# 12 and 14 gauge wire on one circuit



## AllanJ (Nov 24, 2007)

Yes you can mix 12 and 14 gauge wire with a 15 amp breaker on the circuit.

But it is not recommended because the next homeowner or electrician may be confused and put a 20 amp breaker on it again.

Confusion can be reduced if, down in the panel, you splice on a short length (pigtail) of 14 gauge wire to the incoming 12 gague wire in order to attach to the breaker. Also put a label on that circuit wire.

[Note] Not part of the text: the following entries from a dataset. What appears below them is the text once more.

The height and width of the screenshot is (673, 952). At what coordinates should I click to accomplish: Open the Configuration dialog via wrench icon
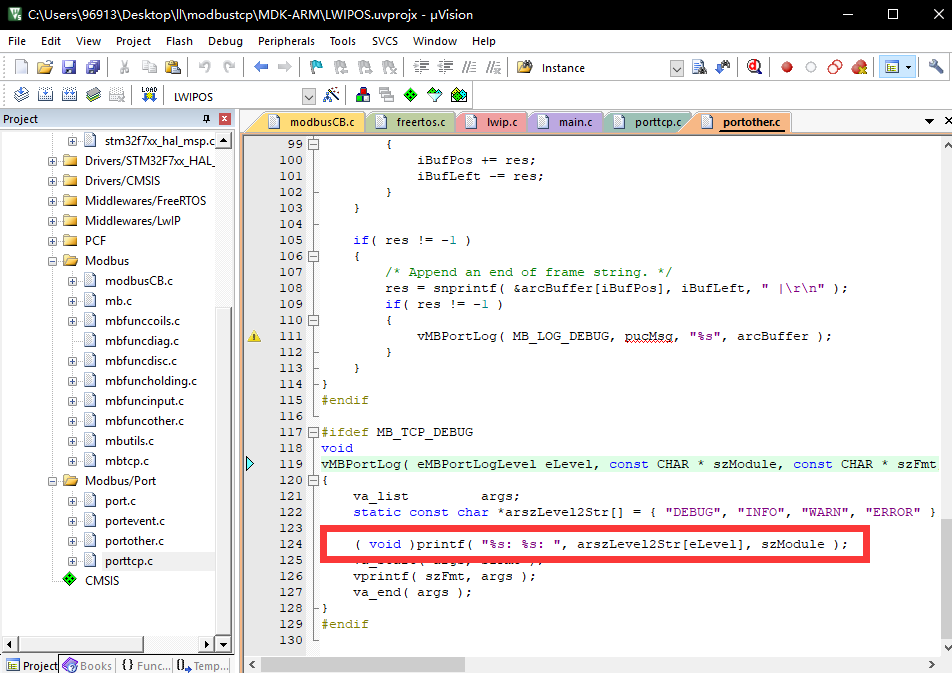pyautogui.click(x=935, y=67)
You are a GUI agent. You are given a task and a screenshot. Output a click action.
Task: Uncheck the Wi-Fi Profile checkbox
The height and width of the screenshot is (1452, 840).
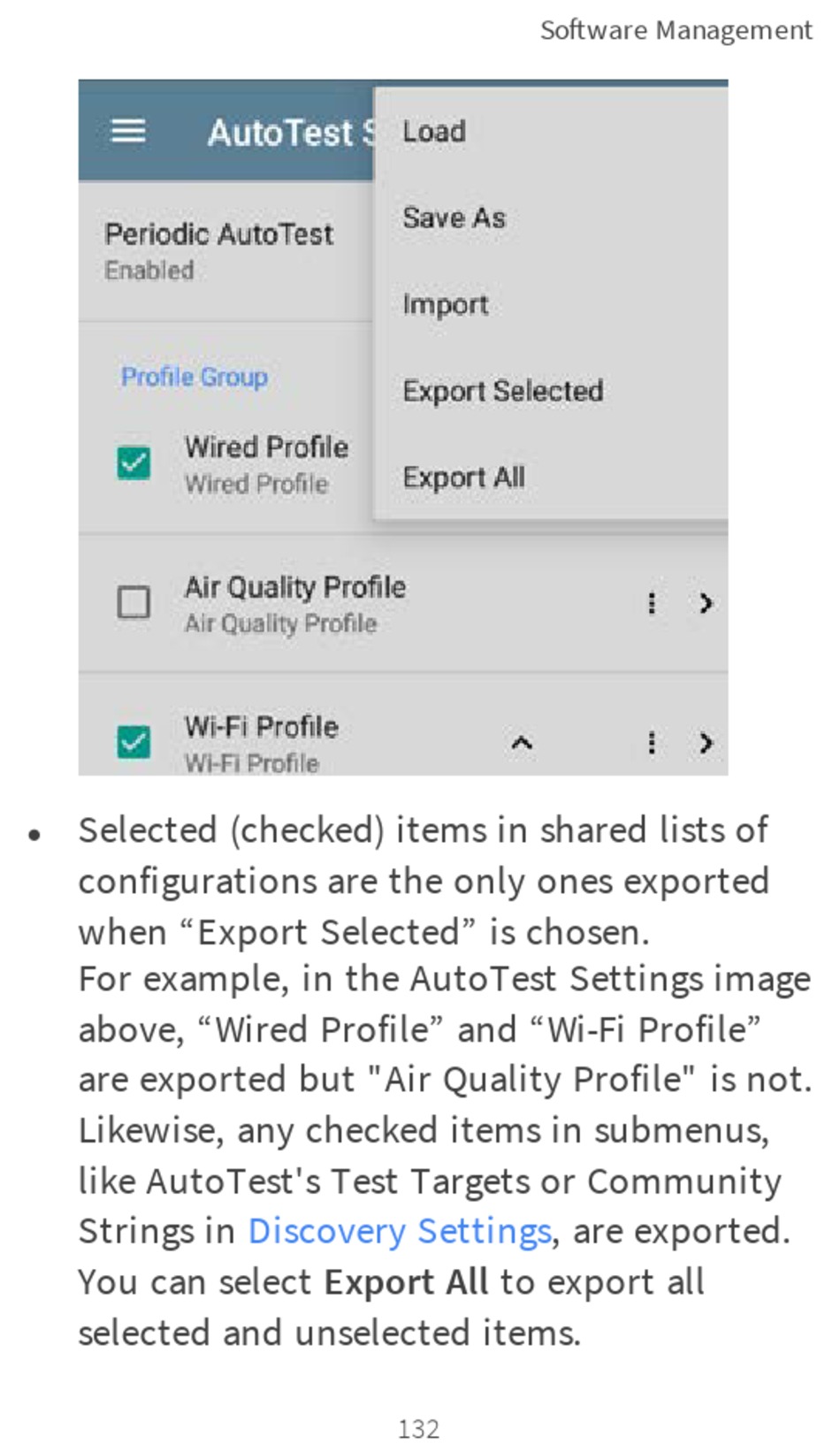click(134, 742)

It would be much better to add on using 12 gague wire since there is no telling whether more electricity won't be used on that circuit in the future.


----------



## Clumsy Hamster (Apr 16, 2011)

I agree with the previous poster. Just use 12 gauge wire and you won't need to worry. It isn't recommended to connect 14 to 12 as 14 wire isn't meant for 20 amp breaker. Its max load is 15 amps.


----------



## frenchelectrican (Apr 12, 2006)

This done quite few time but myself I rather run all the rest the same size as exsting conductor if possable but if have to downsize the conductor for some reason then you have to mark it at the load centre to forwarn that it have diffrent conductor in there.

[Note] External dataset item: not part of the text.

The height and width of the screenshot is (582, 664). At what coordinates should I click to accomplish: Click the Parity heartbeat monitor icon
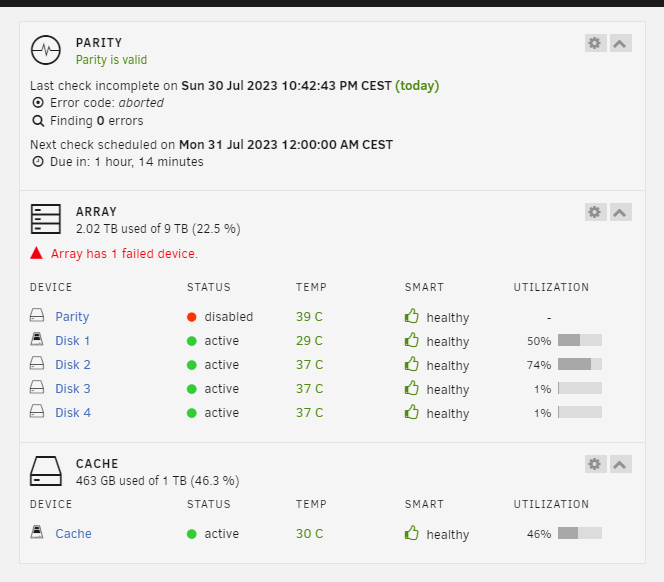tap(46, 50)

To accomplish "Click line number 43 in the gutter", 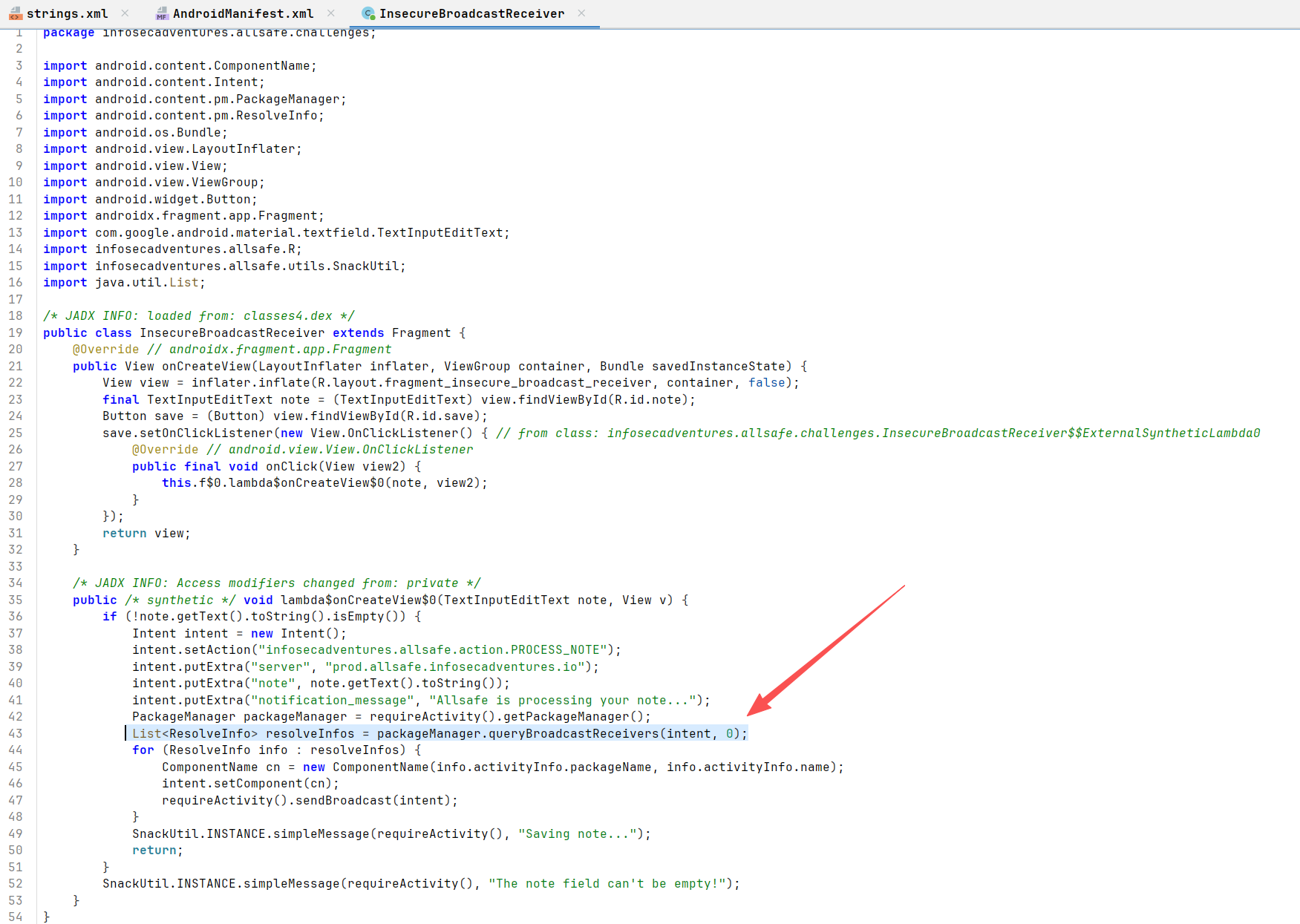I will pyautogui.click(x=16, y=733).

It the same way I do with oversized conductors I mark them down to warn them it is used for long run to deal with voltage drop.

Merci,
Marc


----------



## whatrymes (Mar 9, 2011)

frenchelectrican said:


> This done quite few time but myself I rather run all the rest the same size as exsting conductor if possable but if have to downsize the conductor for some reason then you have to mark it at the load centre to forwarn that it have diffrent conductor in there.
> 
> It the same way I do with oversized conductors I mark them down to warn them it is used for long run to deal with voltage drop.
> 
> ...


Good point Marc, thanks. I'll think on it some more.


----------